Les effets de site se modifient. La rivière n’est désormais plus un obstacle mais un élément urbain à part entière car elle permet l’édification des moulins et des ports. Le débord de l’agglomération en rive droite est la preuve que la Maine n’est plus une frontière. Le talus marque la limite de l’agglomération en rive gauche: l’espace urbain reste en hauteur alors que les ports sont au niveau de la rivière. Les effets de situation sont également modifiés durant la phase E.
Le pouvoir comtal atteint son apogée. L’héritage depuis la phase D tient ici en la configuration générale de l’espace urbain, les niveaux de celui-ci, le carrefour et les éléments religieux extra muros.
Phase F — Angers comme ville enclose sur les deux rives (XIIIe siècle)
La principale transformation est le nouveau système défensif urbain mis en place à partir de 1220. Celui-ci est composé d’une enceinte enserrant l’espace urbain sur les deux rives et d’un château-forteresse oblitérant le tiers occidental de la Cité (d’Espinay, 1875; Mallet, 1965). Cet aménagement est induit par l’entrée de l’Anjou dans la sphère d’influence française à la suite des batailles de Bouvines et de La Roche-aux-Moines au début du XIIIe siècle. Quelques éléments marquent une densification de l’existant, comme le couvent des Jacobins dans la Cité ou quelques nouvelles églises et rues.
Les effets de site n’ont plus d’impact: ils ne contraignent plus une ville qui s’étend sur les deux rives. Les effets de situation sont la conséquence du changement de tutelle de l’Anjou: intégré aux dépendances du roi de France, l’Anjou n’est plus autonome et sert de point d’appui face à la Bretagne et à l’Angleterre. La situation politique est donc identique à celle de la phase D. L’héritage est ici quasi total. La figure ainsi réalisée est presque identique au modèle spécifique de la phase E.

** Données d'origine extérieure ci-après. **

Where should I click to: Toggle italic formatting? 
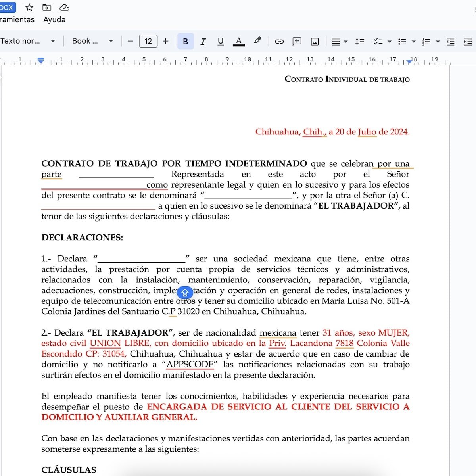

Construire les chorotypes pour expliquer les structures urbaines
Pour construire les chorotypes, il faut définir la spécialisation de la ville, c’est-à-dire le type de ville en fonction des activités qui s’y trouvent. Dans l’ensemble, Angers n’a aucune spécialisation. Il s’agit d’une ville administrative, politique et ecclésiastique où il n’y a pas de production ni de rôle économique particulier. Elle entre donc dans la catégorie «aucune» du système ville. Les seules exceptions sont les phases E et F où les rôles politique puis militaire d’Angers sont exacerbés.
La construction des chorotypes consiste à appliquer les effets de site au modèle de l’épisode. On adapte ensuite le nombre et la qualité des chorèmes en fonction de la spécialisation de la ville. On obtient ainsi le chorotype de la ville pour un épisode donné. À Angers, la ville n’est spécialisée que lors des phases E et F. Les effets de site incluent systématiquement le talus et la rivière, à l’exception pour cette dernière de la phase A. Enfin la spécialisation n’intervient que dans les deux dernières phases.

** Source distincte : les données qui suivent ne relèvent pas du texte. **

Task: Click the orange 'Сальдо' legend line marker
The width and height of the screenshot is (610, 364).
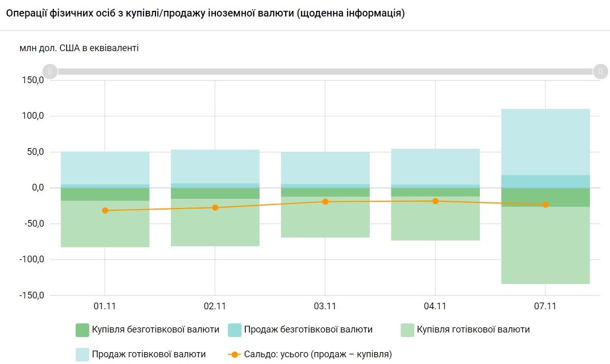Action: pyautogui.click(x=235, y=355)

Comparaison de la spécificité avec la théorie, ou mettre en avant l’écart au modèle
Pour comparer les modèles spécifiques avec les modèles théoriques, il faut, d’une part, mettre en évidence les points communs et les différences entre les deux séries et, d’autre part, expliquer les raisons qui conduisent à ces convergences ou ces divergences.
Phase A — Le modèle spécifique ne comprend ni lieu de pouvoir ni éléments cultuels et funéraires. Cela provient essentiellement d’un effet de source causé par un manque de documentation. Les points communs — position en hauteur, appui de la fortification sur le talus et distribution des espaces intérieurs — sont surtout induits par la topographie du site.
Phase B — La distribution des éléments économiques du modèle spécifique est probablement un effet de source induit par l’état de la recherche archéologique. L’absence de lieux de production a probablement la même origine. Jusqu’à la découverte du temple de Mithra au printemps 2010, aucun lieu de culte n’était connu à Angers pour cette phase, ce qui était alors un écart au modèle clairement causé par un effet de source. Les points communs, qui tiennent à la position du forum et à la différence qualitative entre centre et périphérie, proviennent des observations de terrain et d’un faisceau d’indices.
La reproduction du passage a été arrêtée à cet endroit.